Inigo Purcell reviews Jan Wagner's new book, translated by Iain Galbraith.

If asked to describe the main theme of Jan Wagner’s collection, my first response would be 'nature', then I would hastily correct myself, saying that the poems don’t so much focus on nature as on the physical world, and the unexpected similarities between physical experiences. In 'Steinway' (p.99) for example a glimpse of a grand piano becomes 'my childhood’s frozen lake', and aside from a pun on the make of the piano in the final stanza (which is alluded to but less present in the original German), the focus of the poem becomes solely the lake and the poet’s memories of it.

This kind of unexpected turn in a poem is characteristic of the collection. 'The Catkin' begins:

what caused auntie mia to stick a catkin
up her nose, and when exactly she did
our story cannot relate (p.117).

It is not until the third stanza when the aunt is described as a 'wailing girl' that it becomes quite apparent that this event happened long before the poet’s birth, in his aunt’s childhood in Germany during the Second World War, and that the anecdote has passed into family legend. The comic image of the adult aunt sticking a catkin up her nose lingers throughout, however, almost incongruous with the other theme of wartime bombing and the difference between being participants in an historical event, and being 'mere witnesses or extras' to it; how it is impossible to distinguish in an experience between the major 'our town has fallen and stands ablaze' and the personal 'the favourite carpet ruined' when both are part of the same event.

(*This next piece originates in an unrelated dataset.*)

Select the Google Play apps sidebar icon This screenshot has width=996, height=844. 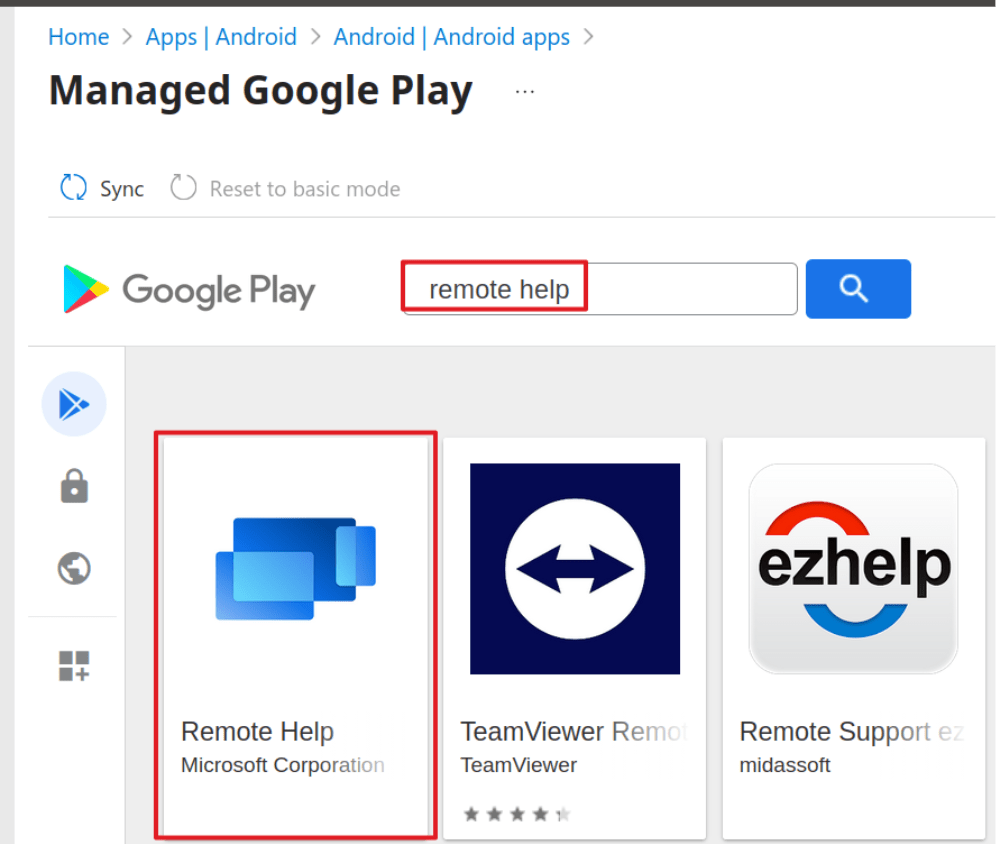[74, 404]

Another thematic migration takes place in the two stanza poem 'earthworms' (p. 49): the poet starts by reflecting on luring earthworms out of the earth during a summer drought in his childhood, perhaps with a degree of regret, then decades later sees 'their shadows drifting by/in sombre clouds' and distrusts the rain and overcast weather waiting for some kind of cruel fate to trap him the way his callous child-self tricked earthworms.

It would be remiss in a review of this collection not to mention the formatting of the Arc Visible poets series: Wagner writes in German, and the original text of his poems is placed parallel to Ian Galbraith’s excellent translations. My German is shamefully rusty, but it is fascinating to compare the two texts and observe where a piece of alliteration has been kept, where one has been discarded and where (as described in 'Steinway' above) a play on words which is hinted at in the German is used more fully in English. The foreword and introduction both stress that the parallel text is not solely intended for bilingual readers, but to allow a greater understanding of the poems and nature of translation in the curious, and for this Arc is to be commended: the presentation is accessible and likely to encourage people to explore or improve their language skills.

This collection is charming, interesting and surprising in the choice of topics (many of which I have had to neglect for the sake of word count in the review): through a choice of extremely specific details it manages to create a sense of a common experience and wonder at being alive.